VCF 9.1 shipped on May 5, and if you read the release notes end to end, you will find well over eighty individual changes. Every VMware blog already walks through all of them, pillar by pillar, in the same order as the release notes present them. I am not going to do that, because a list of eighty features in the vendor’s own order tells you nothing about what to actually care about.
What follows is how I read this release after years of running VCF in production. I have grouped the changes around the operational themes that actually matter when you run the platform, rather than around the Compute, Storage, Network, and Kubernetes structure used in the documentation. Some of what Broadcom put front and center barely registers for a working operator, and some of what they buried in the middle of the release notes is the best thing in the whole version. This is my read, and yours may differ depending on your environment. That is fine. But if you want an operator’s opinion rather than a feature summary, here it is.
This Is the Release That Finally Attacks Downtime
If there is one theme that ties the best parts of 9.1 together, it is the reduction of downtime and maintenance effort. Broadcom scattered these changes across the Compute and Operations sections of the release, but when you put them together, they tell a single story, and it is the story I care about most. Anyone who runs VCF at scale spends a large part of their life planning and executing maintenance windows, and this release goes after that work directly.
vCenter Quick Patch
This is the change I am happiest about, and it is not close. Until now, applying a vCenter security patch meant taking vCenter down. Every single fix, no matter how small, needed a full maintenance window because the appliance had to go offline to be patched. When you run multiple vCenters across multiple datacenters, it adds up to a genuinely painful amount of scheduled downtime over the year, and security patches are not optional. Quick Patch changes the model so that only the services actually affected by the patch need to be restarted, and vCenter continues to operate throughout the process. In practice, that means many vCenter patches move from a planned after-hours window to something you can do with little or no disruption. That is not a flashy feature, and it will never headline a launch, but it removes one of the most tedious recurring tasks in the entire platform. For me, this alone is a strong argument for 9.1. The only caution is that not every patch will qualify for the reduced-downtime path, so you still need to read what each patch actually requires before you assume it is a no-impact operation.
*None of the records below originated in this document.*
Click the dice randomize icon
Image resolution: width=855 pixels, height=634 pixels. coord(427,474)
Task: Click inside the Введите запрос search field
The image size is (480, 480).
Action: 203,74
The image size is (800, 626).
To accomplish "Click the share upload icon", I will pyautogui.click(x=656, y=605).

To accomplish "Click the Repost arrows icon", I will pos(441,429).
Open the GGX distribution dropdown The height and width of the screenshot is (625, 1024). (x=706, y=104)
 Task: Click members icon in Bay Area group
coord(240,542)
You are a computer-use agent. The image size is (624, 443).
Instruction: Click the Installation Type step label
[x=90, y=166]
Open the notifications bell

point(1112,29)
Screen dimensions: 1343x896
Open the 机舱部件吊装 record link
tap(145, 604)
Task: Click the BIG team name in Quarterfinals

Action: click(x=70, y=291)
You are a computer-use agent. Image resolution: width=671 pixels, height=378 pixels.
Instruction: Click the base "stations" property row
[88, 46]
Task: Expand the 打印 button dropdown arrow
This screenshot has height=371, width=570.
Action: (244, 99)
ESX Live Patch, on by default
The host equivalent of the same idea, and just as welcome. ESX Live Patch lets you apply certain host patches without the full evacuate, patch, reboot, and re-populate cycle that has defined host maintenance for as long as I can remember. In 9.1, it is enabled by default, and coverage has been expanded to include TPM support. The reason this matters is entirely a matter of scale. Patching ten hosts the old way is an afternoon. Patching several hundred hosts the old way is a multi-day rolling operation that consumes an engineer’s attention, forces DRS to shuffle workloads across the whole estate, and carries real risk every time a host comes back up. Anything that lets a host take a patch without a full reboot cycle removes a large amount of that effort and risk. The honest caveat, same as with vCenter, is that not all patches are live-patchable, so you will still have reboot-required fixes in the mix. But moving the default to live patching and widening what qualifies is exactly the right direction, and at scale, the time saved is measured in engineer-days, not minutes.
Per-host upgrade selection and faster parallel upgrades
This one fixes something that has genuinely frustrated me in production. In the old model, a cluster upgrade was all-or-nothing. If one host in the cluster threw an error partway through, the whole upgrade stalled, leaving you either troubleshooting that host under time pressure in the middle of your window or rolling the entire operation back and starting again. Neither is a good place to be at two in the morning. In version 9.1, you can select specific hosts for the upgrade and skip those with issues, so a single misbehaving host no longer holds the rest of the cluster hostage. You finish the healthy hosts, close the window, and deal with the outlier as a separate, unhurried task. On top of that, Broadcom claims a fourfold improvement in parallel cluster upgrade operations, and the prechecks have been reworked to run natively rather than leaning entirely on SDDC Manager, with results you can export to CSV. I will believe the parallelism number when I measure it in my own environment, but the per-host control is a concrete, obvious improvement that changes how much you can safely attempt in a single maintenance window.
DRS maintenance evacuation and parallel vMotion
Two DRS improvements that belong together because they both improve maintenance operations. The first change is how a host enters maintenance mode. Previously, evacuating a heavily loaded host could create resource contention across the rest of the cluster because DRS would push workloads out regardless of whether the remaining hosts could comfortably absorb them. In 9.1, DRS can delay the evacuation if compute demand cannot be met and rebalance the remaining capacity first, so you do not trade a clean maintenance operation for a performance problem everywhere else.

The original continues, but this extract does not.